## Activity
Write the data out again, word for word.
-- Supplied data follows --
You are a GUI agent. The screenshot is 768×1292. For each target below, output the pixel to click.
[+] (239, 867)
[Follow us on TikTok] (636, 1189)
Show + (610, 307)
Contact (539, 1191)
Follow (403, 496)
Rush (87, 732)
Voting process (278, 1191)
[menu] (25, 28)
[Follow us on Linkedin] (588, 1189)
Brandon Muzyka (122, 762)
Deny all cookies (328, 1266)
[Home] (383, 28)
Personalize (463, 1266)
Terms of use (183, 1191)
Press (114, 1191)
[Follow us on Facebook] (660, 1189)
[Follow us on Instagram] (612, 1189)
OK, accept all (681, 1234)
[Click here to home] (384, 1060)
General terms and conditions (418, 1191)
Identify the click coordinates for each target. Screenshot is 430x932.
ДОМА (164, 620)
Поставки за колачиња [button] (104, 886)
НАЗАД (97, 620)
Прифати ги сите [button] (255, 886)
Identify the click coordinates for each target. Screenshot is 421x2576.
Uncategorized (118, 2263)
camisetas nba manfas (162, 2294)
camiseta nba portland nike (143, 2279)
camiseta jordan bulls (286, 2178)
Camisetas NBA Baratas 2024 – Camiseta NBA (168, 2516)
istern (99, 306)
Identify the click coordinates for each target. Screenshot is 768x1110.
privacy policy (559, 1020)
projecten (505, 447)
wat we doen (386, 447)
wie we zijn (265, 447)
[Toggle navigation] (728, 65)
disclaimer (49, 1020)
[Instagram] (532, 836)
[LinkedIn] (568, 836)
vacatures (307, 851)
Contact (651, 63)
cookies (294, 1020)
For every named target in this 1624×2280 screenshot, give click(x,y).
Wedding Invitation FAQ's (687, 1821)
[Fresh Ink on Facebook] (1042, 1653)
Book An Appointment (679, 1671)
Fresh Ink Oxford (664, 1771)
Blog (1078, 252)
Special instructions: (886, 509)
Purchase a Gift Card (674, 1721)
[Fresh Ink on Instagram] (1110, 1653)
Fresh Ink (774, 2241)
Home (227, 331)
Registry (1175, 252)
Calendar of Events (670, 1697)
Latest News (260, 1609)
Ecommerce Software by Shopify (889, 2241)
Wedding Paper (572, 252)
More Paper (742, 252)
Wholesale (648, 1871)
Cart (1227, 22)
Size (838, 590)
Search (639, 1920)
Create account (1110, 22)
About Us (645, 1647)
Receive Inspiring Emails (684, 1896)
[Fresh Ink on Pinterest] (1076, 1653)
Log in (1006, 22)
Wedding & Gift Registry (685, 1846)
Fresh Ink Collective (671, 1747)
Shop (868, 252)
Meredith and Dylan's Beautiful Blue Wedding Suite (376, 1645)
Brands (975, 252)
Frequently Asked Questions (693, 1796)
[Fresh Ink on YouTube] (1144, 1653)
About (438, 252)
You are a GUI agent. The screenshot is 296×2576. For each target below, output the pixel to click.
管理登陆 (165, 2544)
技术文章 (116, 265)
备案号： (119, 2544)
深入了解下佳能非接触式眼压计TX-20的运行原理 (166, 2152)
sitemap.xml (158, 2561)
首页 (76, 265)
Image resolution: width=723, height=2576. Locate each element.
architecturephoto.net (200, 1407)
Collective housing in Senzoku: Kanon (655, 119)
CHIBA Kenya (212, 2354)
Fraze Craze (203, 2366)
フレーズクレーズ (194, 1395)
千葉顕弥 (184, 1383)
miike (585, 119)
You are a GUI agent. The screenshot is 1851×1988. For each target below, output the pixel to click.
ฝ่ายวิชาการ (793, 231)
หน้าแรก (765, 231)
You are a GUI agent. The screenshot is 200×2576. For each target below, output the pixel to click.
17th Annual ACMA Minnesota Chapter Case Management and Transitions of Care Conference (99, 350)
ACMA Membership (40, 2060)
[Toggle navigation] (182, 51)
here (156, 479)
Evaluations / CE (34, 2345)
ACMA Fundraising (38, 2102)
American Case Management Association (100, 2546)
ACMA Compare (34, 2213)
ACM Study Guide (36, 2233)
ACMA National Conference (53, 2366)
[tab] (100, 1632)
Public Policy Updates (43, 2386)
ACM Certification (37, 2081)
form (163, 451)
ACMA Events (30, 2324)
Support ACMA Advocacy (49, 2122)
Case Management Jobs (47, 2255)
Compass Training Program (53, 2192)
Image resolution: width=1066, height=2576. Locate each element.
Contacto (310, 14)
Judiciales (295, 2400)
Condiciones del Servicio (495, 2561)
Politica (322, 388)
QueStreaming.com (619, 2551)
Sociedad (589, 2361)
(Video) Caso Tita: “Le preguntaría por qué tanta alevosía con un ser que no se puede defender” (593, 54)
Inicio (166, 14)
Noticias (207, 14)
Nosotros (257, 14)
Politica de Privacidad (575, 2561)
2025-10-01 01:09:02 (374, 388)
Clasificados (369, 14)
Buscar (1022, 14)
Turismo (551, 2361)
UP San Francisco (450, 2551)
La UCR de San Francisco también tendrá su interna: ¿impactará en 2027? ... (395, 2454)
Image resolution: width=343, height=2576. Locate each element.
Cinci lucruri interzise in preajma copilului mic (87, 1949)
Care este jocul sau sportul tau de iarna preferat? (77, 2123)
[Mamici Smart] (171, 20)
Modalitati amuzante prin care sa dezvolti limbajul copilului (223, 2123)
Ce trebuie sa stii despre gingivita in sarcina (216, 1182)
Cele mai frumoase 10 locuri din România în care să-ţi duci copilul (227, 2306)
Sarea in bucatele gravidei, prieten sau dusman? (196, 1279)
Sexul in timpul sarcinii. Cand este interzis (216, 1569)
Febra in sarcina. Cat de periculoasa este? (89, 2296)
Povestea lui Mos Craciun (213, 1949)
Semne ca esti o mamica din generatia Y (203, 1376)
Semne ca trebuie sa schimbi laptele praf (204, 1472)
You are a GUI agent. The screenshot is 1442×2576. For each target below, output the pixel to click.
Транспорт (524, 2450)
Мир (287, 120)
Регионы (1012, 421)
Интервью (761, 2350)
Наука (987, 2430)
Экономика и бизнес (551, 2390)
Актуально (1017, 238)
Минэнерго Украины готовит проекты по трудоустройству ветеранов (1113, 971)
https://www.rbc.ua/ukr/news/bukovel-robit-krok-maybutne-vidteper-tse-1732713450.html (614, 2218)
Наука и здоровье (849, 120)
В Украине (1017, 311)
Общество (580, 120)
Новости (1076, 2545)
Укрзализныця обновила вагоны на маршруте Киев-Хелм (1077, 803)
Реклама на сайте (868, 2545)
-- Supplied data concluded --
## Response to this exercise
You are a GUI agent. The screenshot is 768×1292. For each target below, output the pixel to click.
[+] (239, 867)
[Follow us on TikTok] (636, 1189)
Show + (610, 307)
Contact (539, 1191)
Follow (403, 496)
Rush (87, 732)
Voting process (278, 1191)
[menu] (25, 28)
[Follow us on Linkedin] (588, 1189)
Brandon Muzyka (122, 762)
Deny all cookies (328, 1266)
[Home] (383, 28)
Personalize (463, 1266)
Terms of use (183, 1191)
Press (114, 1191)
[Follow us on Facebook] (660, 1189)
[Follow us on Instagram] (612, 1189)
OK, accept all (681, 1234)
[Click here to home] (384, 1060)
General terms and conditions (418, 1191)
Identify the click coordinates for each target. Screenshot is 430x932.
ДОМА (164, 620)
Поставки за колачиња [button] (104, 886)
НАЗАД (97, 620)
Прифати ги сите [button] (255, 886)
Identify the click coordinates for each target. Screenshot is 421x2576.
Uncategorized (118, 2263)
camisetas nba manfas (162, 2294)
camiseta nba portland nike (143, 2279)
camiseta jordan bulls (286, 2178)
Camisetas NBA Baratas 2024 – Camiseta NBA (168, 2516)
istern (99, 306)
Identify the click coordinates for each target. Screenshot is 768x1110.
privacy policy (559, 1020)
projecten (505, 447)
wat we doen (386, 447)
wie we zijn (265, 447)
[Toggle navigation] (728, 65)
disclaimer (49, 1020)
[Instagram] (532, 836)
[LinkedIn] (568, 836)
vacatures (307, 851)
Contact (651, 63)
cookies (294, 1020)
For every named target in this 1624×2280 screenshot, give click(x,y).
Wedding Invitation FAQ's (687, 1821)
[Fresh Ink on Facebook] (1042, 1653)
Book An Appointment (679, 1671)
Fresh Ink Oxford (664, 1771)
Blog (1078, 252)
Special instructions: (886, 509)
Purchase a Gift Card (674, 1721)
[Fresh Ink on Instagram] (1110, 1653)
Fresh Ink (774, 2241)
Home (227, 331)
Registry (1175, 252)
Calendar of Events (670, 1697)
Latest News (260, 1609)
Ecommerce Software by Shopify (889, 2241)
Wedding Paper (572, 252)
More Paper (742, 252)
Wholesale (648, 1871)
Cart (1227, 22)
Size (838, 590)
Search (639, 1920)
Create account (1110, 22)
About Us (645, 1647)
Receive Inspiring Emails (684, 1896)
[Fresh Ink on Pinterest] (1076, 1653)
Log in (1006, 22)
Wedding & Gift Registry (685, 1846)
Fresh Ink Collective (671, 1747)
Shop (868, 252)
Meredith and Dylan's Beautiful Blue Wedding Suite (376, 1645)
Brands (975, 252)
Frequently Asked Questions (693, 1796)
[Fresh Ink on YouTube] (1144, 1653)
About (438, 252)
You are a GUI agent. The screenshot is 296×2576. For each target below, output the pixel to click.
管理登陆 (165, 2544)
技术文章 (116, 265)
备案号： (119, 2544)
深入了解下佳能非接触式眼压计TX-20的运行原理 (166, 2152)
sitemap.xml (158, 2561)
首页 (76, 265)
Image resolution: width=723, height=2576. Locate each element.
architecturephoto.net (200, 1407)
Collective housing in Senzoku: Kanon (655, 119)
CHIBA Kenya (212, 2354)
Fraze Craze (203, 2366)
フレーズクレーズ (194, 1395)
千葉顕弥 (184, 1383)
miike (585, 119)
You are a GUI agent. The screenshot is 1851×1988. For each target below, output the pixel to click.
ฝ่ายวิชาการ (793, 231)
หน้าแรก (765, 231)
You are a GUI agent. The screenshot is 200×2576. For each target below, output the pixel to click.
17th Annual ACMA Minnesota Chapter Case Management and Transitions of Care Conference (99, 350)
ACMA Membership (40, 2060)
[Toggle navigation] (182, 51)
here (156, 479)
Evaluations / CE (34, 2345)
ACMA Fundraising (38, 2102)
American Case Management Association (100, 2546)
ACMA Compare (34, 2213)
ACM Study Guide (36, 2233)
ACMA National Conference (53, 2366)
[tab] (100, 1632)
Public Policy Updates (43, 2386)
ACM Certification (37, 2081)
form (163, 451)
ACMA Events (30, 2324)
Support ACMA Advocacy (49, 2122)
Case Management Jobs (47, 2255)
Compass Training Program (53, 2192)
Image resolution: width=1066, height=2576. Locate each element.
Contacto (310, 14)
Judiciales (295, 2400)
Condiciones del Servicio (495, 2561)
Politica (322, 388)
QueStreaming.com (619, 2551)
Sociedad (589, 2361)
(Video) Caso Tita: “Le preguntaría por qué tanta alevosía con un ser que no se puede defender” (593, 54)
Inicio (166, 14)
Noticias (207, 14)
Nosotros (257, 14)
Politica de Privacidad (575, 2561)
2025-10-01 01:09:02 (374, 388)
Clasificados (369, 14)
Buscar (1022, 14)
Turismo (551, 2361)
UP San Francisco (450, 2551)
La UCR de San Francisco también tendrá su interna: ¿impactará en 2027? ... (395, 2454)
Image resolution: width=343, height=2576. Locate each element.
Cinci lucruri interzise in preajma copilului mic (87, 1949)
Care este jocul sau sportul tau de iarna preferat? (77, 2123)
[Mamici Smart] (171, 20)
Modalitati amuzante prin care sa dezvolti limbajul copilului (223, 2123)
Ce trebuie sa stii despre gingivita in sarcina (216, 1182)
Cele mai frumoase 10 locuri din România în care să-ţi duci copilul (227, 2306)
Sarea in bucatele gravidei, prieten sau dusman? (196, 1279)
Sexul in timpul sarcinii. Cand este interzis (216, 1569)
Febra in sarcina. Cat de periculoasa este? (89, 2296)
Povestea lui Mos Craciun (213, 1949)
Semne ca esti o mamica din generatia Y (203, 1376)
Semne ca trebuie sa schimbi laptele praf (204, 1472)
You are a GUI agent. The screenshot is 1442×2576. For each target below, output the pixel to click.
Транспорт (524, 2450)
Мир (287, 120)
Регионы (1012, 421)
Интервью (761, 2350)
Наука (987, 2430)
Экономика и бизнес (551, 2390)
Актуально (1017, 238)
Минэнерго Украины готовит проекты по трудоустройству ветеранов (1113, 971)
https://www.rbc.ua/ukr/news/bukovel-robit-krok-maybutne-vidteper-tse-1732713450.html (614, 2218)
Наука и здоровье (849, 120)
В Украине (1017, 311)
Общество (580, 120)
Новости (1076, 2545)
Укрзализныця обновила вагоны на маршруте Киев-Хелм (1077, 803)
Реклама на сайте (868, 2545)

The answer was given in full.